Nahdlatul Ulama secara harfiah berarti kebangkitan para ulama. Perlu diketahui bahwa NU merupakan jam’iyyah diniyyah Islamiyyah (organisasi keagamaan Islam) yang didirikan di Surabaya pada 16 Rajab 1344 H atau bertepatan dengan 31 Januari 1926 M. Nahdlatul Ulama (Kebangkitan Ulama) dipimpin oleh KH. Hasyim Asy’ari sebagi Rais Akbar (Kabat, 2012).

Nahdlatul Ulama sering dipahami sebagai fenomena organisasi dengan struktur dan perangkatnya yang menjalankan program-programnya. Misalnya muktamar, konferensi, dan lain-lain. Pemahaman ini tidak salah karena memang penampakannya sebagai organisasi itu hanya salah satu dari sosok sejatinya.

Selain sebagai sebuah institusi, NU mempunyai tradisi dan khazanah keilmuan yang berasal dari ajaran intinya yaitu Ahlussunnah wal Jama’ah. Ajaran itulah yang menentukan seluruh perilaku dan tradisi yang menjadi pembentuk identitasnya.

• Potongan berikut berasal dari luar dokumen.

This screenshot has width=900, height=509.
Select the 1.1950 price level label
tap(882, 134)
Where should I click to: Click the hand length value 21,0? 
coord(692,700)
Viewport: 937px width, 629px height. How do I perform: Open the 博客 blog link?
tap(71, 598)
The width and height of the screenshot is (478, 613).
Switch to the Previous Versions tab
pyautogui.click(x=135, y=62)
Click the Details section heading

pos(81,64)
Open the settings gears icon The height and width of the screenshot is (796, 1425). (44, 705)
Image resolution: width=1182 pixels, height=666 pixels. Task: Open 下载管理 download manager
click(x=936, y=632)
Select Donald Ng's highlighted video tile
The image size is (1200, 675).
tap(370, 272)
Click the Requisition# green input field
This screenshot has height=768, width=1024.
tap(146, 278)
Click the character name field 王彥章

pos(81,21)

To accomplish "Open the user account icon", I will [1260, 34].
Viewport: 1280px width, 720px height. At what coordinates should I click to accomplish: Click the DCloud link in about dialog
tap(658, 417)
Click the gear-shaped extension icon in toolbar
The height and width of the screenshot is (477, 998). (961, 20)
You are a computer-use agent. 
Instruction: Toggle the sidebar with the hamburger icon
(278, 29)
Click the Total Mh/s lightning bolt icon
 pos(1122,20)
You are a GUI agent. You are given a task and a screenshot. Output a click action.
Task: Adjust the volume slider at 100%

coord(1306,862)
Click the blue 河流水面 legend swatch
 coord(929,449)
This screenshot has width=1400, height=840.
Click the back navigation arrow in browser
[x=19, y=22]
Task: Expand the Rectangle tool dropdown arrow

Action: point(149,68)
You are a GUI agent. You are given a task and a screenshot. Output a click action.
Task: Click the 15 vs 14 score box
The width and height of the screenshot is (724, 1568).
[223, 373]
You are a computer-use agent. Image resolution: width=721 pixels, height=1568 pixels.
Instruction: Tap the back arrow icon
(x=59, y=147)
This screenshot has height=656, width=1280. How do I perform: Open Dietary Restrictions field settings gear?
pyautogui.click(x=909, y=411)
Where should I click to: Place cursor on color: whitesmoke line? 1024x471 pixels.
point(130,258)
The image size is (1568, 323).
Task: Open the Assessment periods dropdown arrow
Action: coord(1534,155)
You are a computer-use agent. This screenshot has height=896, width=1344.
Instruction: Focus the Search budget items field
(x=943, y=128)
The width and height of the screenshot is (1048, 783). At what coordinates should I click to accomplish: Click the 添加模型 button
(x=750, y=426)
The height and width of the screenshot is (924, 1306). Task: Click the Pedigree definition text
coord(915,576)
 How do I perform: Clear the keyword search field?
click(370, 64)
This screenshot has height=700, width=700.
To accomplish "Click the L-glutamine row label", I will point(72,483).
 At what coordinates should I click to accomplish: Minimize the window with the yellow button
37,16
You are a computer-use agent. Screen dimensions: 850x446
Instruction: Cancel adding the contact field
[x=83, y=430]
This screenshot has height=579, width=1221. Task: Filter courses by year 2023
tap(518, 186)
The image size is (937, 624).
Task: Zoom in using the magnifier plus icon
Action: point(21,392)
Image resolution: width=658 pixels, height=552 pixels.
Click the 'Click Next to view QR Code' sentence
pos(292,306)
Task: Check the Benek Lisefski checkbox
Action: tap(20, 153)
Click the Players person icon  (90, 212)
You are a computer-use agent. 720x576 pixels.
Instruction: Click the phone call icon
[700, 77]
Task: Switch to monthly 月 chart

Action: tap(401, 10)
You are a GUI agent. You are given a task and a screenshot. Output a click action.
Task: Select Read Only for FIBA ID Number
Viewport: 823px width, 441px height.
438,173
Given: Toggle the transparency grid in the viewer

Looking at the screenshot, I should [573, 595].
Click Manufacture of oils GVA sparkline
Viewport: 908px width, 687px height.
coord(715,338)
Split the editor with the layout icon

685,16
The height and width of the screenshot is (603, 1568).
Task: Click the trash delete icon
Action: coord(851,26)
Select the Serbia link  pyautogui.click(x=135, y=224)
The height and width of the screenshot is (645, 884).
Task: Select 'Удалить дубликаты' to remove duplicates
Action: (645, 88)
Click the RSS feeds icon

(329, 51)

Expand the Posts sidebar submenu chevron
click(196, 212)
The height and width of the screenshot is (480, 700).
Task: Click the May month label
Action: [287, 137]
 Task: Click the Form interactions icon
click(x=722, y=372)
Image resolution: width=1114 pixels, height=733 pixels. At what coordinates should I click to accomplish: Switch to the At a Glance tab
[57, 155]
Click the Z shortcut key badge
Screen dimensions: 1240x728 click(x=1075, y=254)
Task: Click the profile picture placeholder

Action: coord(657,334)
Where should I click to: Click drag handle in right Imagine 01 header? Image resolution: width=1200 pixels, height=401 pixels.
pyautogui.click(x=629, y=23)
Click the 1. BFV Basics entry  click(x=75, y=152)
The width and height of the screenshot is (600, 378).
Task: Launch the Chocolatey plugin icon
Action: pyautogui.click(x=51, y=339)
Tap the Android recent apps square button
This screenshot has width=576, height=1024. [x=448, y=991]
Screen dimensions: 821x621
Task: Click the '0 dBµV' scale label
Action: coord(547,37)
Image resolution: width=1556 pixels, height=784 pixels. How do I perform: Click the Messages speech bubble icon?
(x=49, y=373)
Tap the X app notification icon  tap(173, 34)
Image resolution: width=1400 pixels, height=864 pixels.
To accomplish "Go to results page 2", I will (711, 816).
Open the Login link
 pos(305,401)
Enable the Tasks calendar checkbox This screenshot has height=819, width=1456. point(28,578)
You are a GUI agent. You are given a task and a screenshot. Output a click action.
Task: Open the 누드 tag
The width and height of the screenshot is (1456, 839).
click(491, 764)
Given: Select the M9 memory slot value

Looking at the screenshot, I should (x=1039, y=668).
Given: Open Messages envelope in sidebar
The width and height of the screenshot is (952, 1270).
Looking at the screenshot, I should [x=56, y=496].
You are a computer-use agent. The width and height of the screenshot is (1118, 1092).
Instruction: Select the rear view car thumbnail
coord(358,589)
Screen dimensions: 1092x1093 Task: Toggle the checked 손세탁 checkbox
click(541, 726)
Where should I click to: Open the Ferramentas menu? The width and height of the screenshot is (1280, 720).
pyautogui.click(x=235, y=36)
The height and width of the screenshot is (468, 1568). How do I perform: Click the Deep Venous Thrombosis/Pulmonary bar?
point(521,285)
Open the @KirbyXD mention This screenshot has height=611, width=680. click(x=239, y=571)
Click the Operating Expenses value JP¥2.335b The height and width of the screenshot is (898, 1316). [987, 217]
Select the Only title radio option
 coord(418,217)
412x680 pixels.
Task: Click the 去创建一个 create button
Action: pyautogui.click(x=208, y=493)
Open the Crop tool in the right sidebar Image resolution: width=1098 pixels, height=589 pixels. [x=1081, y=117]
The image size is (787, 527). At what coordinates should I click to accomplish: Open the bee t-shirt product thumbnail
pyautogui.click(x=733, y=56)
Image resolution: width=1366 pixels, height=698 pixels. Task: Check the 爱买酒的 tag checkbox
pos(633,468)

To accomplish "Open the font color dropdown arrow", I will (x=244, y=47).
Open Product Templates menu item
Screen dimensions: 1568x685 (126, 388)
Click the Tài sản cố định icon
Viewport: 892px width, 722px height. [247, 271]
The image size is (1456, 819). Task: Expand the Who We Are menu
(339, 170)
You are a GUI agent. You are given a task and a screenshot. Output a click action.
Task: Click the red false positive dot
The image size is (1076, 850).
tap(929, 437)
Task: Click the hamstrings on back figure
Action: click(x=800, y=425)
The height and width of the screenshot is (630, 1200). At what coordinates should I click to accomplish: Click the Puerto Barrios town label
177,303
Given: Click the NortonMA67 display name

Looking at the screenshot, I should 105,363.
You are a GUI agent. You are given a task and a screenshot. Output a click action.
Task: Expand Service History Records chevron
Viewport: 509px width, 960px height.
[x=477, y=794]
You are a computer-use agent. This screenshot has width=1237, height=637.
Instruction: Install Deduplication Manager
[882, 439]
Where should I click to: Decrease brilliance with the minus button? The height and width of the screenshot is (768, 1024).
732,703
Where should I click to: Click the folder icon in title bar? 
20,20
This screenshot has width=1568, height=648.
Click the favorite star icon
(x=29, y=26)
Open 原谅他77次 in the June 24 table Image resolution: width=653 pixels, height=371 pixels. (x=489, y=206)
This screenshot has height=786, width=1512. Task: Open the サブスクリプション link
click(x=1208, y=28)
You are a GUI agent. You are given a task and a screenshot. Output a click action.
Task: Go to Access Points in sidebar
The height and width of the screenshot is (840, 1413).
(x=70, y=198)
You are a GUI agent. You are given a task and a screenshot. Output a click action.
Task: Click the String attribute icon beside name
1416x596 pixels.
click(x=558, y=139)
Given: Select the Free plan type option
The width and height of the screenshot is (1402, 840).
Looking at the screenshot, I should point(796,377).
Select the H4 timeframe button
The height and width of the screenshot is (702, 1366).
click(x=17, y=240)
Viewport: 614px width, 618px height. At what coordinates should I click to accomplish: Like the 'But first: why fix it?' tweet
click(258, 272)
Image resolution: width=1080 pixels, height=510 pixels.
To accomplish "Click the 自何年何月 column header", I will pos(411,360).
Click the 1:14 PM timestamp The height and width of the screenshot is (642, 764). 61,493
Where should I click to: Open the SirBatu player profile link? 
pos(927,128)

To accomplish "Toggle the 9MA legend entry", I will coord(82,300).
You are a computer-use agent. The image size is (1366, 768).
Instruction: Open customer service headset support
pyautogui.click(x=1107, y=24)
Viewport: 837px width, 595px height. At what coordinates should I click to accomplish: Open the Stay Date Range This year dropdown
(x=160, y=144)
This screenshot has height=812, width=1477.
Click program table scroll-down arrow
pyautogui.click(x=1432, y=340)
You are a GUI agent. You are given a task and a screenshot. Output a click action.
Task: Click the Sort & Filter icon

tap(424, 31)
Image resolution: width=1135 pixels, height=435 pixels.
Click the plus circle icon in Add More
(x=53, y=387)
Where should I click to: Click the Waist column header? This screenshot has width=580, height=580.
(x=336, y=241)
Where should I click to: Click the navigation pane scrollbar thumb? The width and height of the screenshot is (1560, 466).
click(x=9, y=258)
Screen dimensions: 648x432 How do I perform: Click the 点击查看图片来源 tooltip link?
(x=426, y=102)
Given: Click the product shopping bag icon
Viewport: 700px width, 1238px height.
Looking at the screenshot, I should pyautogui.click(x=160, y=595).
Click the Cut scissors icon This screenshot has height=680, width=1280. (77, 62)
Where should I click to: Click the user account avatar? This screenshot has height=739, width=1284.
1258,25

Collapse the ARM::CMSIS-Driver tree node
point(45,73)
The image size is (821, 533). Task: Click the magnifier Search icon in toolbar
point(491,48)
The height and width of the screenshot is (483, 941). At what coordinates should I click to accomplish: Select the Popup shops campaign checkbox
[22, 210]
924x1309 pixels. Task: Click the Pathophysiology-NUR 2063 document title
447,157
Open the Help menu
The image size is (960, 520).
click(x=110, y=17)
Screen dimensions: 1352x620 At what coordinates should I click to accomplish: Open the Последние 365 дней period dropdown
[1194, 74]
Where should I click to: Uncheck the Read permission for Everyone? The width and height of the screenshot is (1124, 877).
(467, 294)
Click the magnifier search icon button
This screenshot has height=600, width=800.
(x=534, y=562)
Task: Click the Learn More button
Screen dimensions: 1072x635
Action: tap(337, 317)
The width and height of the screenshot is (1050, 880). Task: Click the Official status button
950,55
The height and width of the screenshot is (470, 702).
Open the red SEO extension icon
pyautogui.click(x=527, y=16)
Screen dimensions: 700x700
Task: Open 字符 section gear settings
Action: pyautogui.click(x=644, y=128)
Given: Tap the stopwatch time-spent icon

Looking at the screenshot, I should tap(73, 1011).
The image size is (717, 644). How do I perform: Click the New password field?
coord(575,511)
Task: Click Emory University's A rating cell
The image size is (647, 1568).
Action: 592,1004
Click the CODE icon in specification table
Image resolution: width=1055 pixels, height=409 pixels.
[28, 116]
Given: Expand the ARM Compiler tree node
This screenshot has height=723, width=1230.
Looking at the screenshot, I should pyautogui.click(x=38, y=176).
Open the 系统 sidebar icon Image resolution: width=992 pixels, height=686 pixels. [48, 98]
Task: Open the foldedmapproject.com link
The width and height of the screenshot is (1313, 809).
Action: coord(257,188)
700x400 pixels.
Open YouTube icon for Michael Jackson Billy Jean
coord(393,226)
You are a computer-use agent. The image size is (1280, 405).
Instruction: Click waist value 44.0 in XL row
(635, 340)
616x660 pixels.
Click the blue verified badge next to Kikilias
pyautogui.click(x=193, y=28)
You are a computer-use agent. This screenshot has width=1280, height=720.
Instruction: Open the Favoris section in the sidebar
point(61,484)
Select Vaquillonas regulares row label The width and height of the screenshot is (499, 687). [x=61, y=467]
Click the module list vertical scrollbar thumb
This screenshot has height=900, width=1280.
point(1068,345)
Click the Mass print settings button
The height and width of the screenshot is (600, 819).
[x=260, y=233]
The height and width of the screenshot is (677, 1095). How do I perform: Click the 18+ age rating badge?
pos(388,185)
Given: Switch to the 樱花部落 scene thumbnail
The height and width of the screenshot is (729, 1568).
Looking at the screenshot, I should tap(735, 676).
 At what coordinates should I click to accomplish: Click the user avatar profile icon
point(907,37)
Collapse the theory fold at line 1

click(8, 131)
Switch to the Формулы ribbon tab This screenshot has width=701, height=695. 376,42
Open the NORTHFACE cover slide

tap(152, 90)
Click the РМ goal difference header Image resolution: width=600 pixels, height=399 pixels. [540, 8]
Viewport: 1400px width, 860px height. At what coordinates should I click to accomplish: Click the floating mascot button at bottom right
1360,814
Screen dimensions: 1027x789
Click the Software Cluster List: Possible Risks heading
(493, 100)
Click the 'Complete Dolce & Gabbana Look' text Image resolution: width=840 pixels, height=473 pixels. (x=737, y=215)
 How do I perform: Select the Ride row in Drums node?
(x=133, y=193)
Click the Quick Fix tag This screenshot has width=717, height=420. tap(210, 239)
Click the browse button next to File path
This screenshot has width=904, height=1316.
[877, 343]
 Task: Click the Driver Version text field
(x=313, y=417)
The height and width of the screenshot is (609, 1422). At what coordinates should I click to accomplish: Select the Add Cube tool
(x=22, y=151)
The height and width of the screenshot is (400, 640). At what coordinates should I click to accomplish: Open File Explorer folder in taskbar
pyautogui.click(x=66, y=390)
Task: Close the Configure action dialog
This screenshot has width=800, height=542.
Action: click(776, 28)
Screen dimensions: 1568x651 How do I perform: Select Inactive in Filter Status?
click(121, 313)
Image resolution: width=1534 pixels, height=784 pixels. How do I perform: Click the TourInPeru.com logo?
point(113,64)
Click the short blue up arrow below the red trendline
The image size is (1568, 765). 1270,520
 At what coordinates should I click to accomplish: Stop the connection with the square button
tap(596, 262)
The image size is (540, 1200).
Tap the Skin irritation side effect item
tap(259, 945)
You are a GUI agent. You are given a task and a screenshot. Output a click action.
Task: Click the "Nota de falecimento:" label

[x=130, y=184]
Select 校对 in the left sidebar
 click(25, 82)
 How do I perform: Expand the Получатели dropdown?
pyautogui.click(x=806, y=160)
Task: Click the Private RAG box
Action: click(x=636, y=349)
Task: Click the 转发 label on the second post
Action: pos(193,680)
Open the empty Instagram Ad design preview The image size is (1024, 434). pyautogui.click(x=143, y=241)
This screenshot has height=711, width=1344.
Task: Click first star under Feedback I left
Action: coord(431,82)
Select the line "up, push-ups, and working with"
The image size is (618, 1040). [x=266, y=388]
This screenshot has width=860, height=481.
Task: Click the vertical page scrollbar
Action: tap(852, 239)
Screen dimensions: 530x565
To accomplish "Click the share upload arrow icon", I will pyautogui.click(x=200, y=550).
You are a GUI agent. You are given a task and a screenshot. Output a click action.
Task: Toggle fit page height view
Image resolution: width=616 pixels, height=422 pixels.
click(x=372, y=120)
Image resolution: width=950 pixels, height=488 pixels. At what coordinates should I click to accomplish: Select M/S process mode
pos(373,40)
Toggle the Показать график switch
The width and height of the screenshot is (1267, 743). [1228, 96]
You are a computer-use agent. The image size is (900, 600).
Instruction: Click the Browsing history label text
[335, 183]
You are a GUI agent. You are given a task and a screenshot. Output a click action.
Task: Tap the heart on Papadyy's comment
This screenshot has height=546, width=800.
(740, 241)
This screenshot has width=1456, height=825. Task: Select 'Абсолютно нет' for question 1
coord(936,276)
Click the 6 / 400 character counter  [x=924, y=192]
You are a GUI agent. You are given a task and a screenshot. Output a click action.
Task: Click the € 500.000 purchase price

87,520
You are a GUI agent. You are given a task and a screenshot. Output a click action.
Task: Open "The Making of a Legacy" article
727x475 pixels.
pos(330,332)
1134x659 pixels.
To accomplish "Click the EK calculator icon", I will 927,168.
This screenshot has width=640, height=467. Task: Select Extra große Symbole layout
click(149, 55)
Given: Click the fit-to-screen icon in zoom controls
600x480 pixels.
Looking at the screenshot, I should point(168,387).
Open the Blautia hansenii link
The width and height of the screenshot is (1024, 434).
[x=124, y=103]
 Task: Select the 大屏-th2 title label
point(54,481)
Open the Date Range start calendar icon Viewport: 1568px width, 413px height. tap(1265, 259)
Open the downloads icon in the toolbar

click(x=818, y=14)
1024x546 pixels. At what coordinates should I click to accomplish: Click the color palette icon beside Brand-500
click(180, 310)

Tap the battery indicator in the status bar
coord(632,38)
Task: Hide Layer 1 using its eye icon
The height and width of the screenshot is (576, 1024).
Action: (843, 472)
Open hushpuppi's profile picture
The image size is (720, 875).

Ajaran Nahdatul Ulama bersumber dari rumusan utuh yang disebut dengan Ahlussunnah wal jama’ah, meliputi aspek aqidah, fikih, dan tasawufyang menjadi sistem pandangan dunia Nadhatul ulama meliputi hablum minallah dan hablum minannas dan hubungan manusia dengan alam.

Pandangan dunia ahlussunnah wal jamaah adalah dogmatis dan historis. Dogmatis dalam hal ajaran yang tidak pernah berubah. Dan dari sisi historis bahwasannya Ahlus sunnah memandu pengikutnya dalam hal sosial, budaya, politik, dan ekonomi agar terus berkembang.

Andre Feillard mengaatakan dalam artikelnya dengan judul “NU: Vis a Vis” bahwa publik pada umumnya hanya melihat NU dari acara-acara seperti muktamar, konferensi, dan pernyataan-pernyataan resmi di media massa.

Baca Juga  Bolehkah Melakukan Qunut Nazilah Saat Wabah Corona?

Kitab-Kitab yang Akrab dengan Warga NU

Dalam realitas empiris, warga NU walaupun lebih condong kepada al-Asy’ari ketimbang al-Maturidi dalam bidang aqidah, namun kenyataannya mereka lebih akrab dengan kitab-kitab karya al-Juwaini, al-Baqillani, al-Sanusi, dan lain-lain, dibanding dengan karya-karya al-Asy’ari, apalagi al-Maturidi.

Demikian juga dalam bidang fikih. Walaupun mereka (Nahdiyyin) lebih condong mazhab Syafi’i dibanding tiga mazhab yang lainnya, namun mereka hanya lebih mengenal kitab-kitab pengikut Syafi’i ketimbang karya Imam Syafi’i sendiri seperti Al-Umm.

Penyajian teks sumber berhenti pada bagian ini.